- **YOUR GOAL**
Only the closing stretch of the material belongs in the answer: the line containing "Click the green +100 change badge" and every line after it, copied exactly.

--- MATERIAL FOR THIS TASK Enclosed Below ---

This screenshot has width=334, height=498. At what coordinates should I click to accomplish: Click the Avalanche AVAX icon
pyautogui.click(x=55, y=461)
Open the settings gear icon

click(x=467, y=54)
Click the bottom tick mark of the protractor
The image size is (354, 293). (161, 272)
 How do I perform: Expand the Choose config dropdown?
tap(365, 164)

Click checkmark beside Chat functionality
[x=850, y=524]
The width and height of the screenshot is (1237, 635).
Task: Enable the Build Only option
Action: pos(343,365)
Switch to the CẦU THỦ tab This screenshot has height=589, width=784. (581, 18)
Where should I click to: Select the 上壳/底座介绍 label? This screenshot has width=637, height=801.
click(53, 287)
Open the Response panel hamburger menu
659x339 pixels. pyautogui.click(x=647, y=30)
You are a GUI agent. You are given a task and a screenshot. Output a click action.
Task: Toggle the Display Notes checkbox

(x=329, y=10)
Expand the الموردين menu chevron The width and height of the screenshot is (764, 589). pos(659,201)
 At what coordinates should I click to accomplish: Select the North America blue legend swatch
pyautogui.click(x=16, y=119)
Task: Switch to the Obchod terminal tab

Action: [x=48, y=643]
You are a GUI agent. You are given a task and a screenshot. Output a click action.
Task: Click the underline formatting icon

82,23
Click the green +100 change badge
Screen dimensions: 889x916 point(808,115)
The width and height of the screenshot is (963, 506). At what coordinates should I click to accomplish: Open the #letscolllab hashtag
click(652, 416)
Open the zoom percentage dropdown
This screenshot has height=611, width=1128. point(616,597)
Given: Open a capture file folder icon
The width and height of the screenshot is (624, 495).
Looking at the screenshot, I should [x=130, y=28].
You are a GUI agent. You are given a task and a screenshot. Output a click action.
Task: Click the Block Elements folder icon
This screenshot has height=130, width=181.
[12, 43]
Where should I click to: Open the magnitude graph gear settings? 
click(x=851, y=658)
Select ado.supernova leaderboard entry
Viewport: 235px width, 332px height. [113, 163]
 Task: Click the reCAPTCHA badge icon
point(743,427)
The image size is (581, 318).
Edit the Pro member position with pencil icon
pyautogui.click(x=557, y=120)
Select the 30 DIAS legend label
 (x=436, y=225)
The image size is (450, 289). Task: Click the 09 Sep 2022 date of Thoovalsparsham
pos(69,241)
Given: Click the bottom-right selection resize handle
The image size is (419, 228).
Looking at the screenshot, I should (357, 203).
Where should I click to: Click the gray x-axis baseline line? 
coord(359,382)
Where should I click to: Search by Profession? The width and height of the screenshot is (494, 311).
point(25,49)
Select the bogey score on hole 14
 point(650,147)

--- End of Enclosed MATERIAL FOR THIS TASK ---

- **SOLUTION TO THIS PROBLEM**
Click the green +100 change badge
Screen dimensions: 889x916 point(808,115)
The width and height of the screenshot is (963, 506). At what coordinates should I click to accomplish: Open the #letscolllab hashtag
click(652, 416)
Open the zoom percentage dropdown
This screenshot has height=611, width=1128. point(616,597)
Given: Open a capture file folder icon
The width and height of the screenshot is (624, 495).
Looking at the screenshot, I should [x=130, y=28].
You are a GUI agent. You are given a task and a screenshot. Output a click action.
Task: Click the Block Elements folder icon
This screenshot has height=130, width=181.
[12, 43]
Where should I click to: Open the magnitude graph gear settings? 
click(x=851, y=658)
Select ado.supernova leaderboard entry
Viewport: 235px width, 332px height. [113, 163]
 Task: Click the reCAPTCHA badge icon
point(743,427)
The image size is (581, 318).
Edit the Pro member position with pencil icon
pyautogui.click(x=557, y=120)
Select the 30 DIAS legend label
 (x=436, y=225)
The image size is (450, 289). Task: Click the 09 Sep 2022 date of Thoovalsparsham
pos(69,241)
Given: Click the bottom-right selection resize handle
The image size is (419, 228).
Looking at the screenshot, I should (357, 203).
Where should I click to: Click the gray x-axis baseline line? 
coord(359,382)
Where should I click to: Search by Profession? The width and height of the screenshot is (494, 311).
point(25,49)
Select the bogey score on hole 14
 point(650,147)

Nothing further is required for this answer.